**GIVEN EXERCISE 1**
In the records, scale the part that opens with the line containing "Task: Click the Debug bug icon" and closes with the last line of the records. Reproduce those lines with their requests, multiplying every coordinate in the answers by 1.35 and rounding to whole numbers (halves up), and leave the pictures out.

Latest revision as of 18:57, 7 August 2016

Problem

Let $p(x) = a_nx^n + a_{n-1}x^{n-1} + \cdots + a_1x+a_0$, where the coefficients $a_i$ are integers. If $p(0)$ and $p(1)$ are both odd, show that $p(x)$ has no integral roots.

Solution

Inputting $0$ and $1$ into $p(x)$, we obtain

$p(0)=a_0$

and

$p(1)=a_0+a_1+a_2+\cdots+a_n$

The problem statement tells us that these are both odd. We will keep this in mind as we begin our proof by contradiction.

Lines of data:
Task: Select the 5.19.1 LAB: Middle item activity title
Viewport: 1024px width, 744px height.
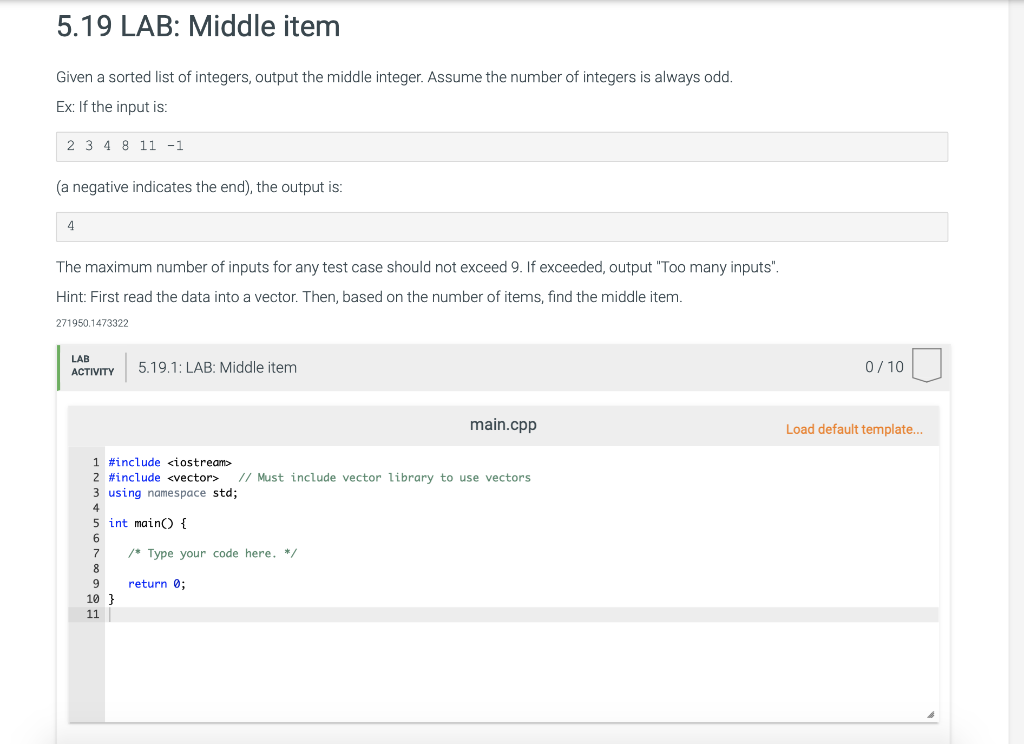Action: pyautogui.click(x=217, y=367)
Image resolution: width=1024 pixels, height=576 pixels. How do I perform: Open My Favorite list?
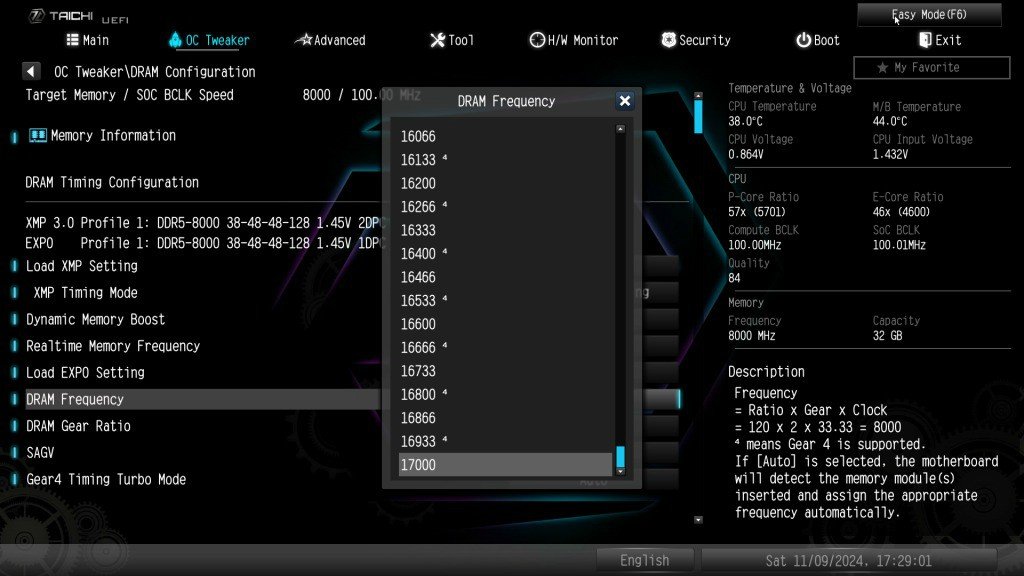(931, 68)
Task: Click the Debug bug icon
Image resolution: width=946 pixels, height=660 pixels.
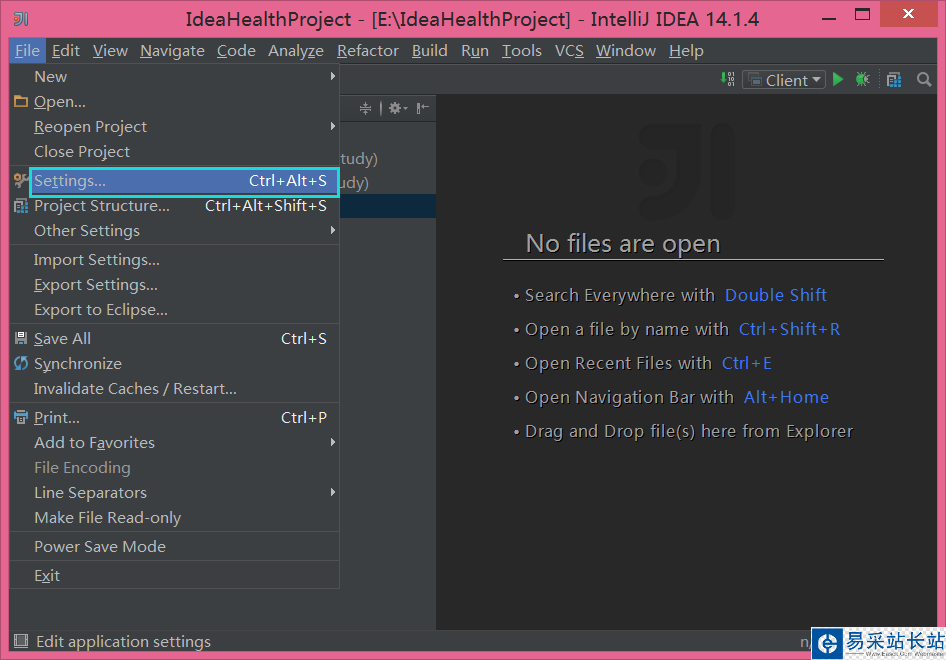Action: pyautogui.click(x=862, y=80)
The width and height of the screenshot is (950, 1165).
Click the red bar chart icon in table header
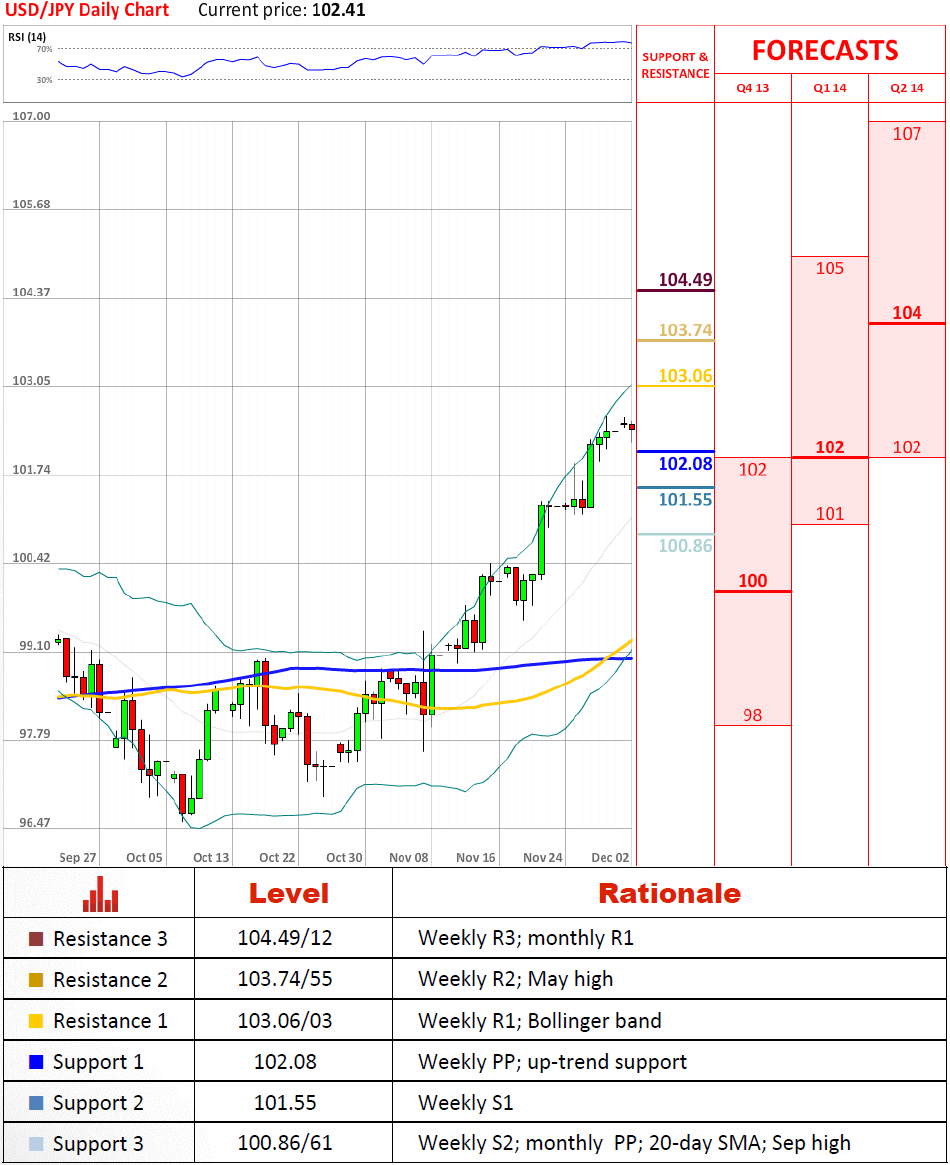(x=100, y=893)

**GIVEN EXERCISE 2**
Set down, word for word, the part of the polynomial problem that opens with the words containing "Let $p(x) = a_nx^n" and closes with "no integral roots.".

**TASK RESULT 1**
Task: Click the Debug bug icon
Image resolution: width=946 pixels, height=660 pixels.
Action: pyautogui.click(x=1164, y=108)
The width and height of the screenshot is (950, 1165).
Click the red bar chart icon in table header
(x=135, y=1206)

**TASK RESULT 2**
Let $p(x) = a_nx^n + a_{n-1}x^{n-1} + \cdots + a_1x+a_0$, where the coefficients $a_i$ are integers. If $p(0)$ and $p(1)$ are both odd, show that $p(x)$ has no integral roots.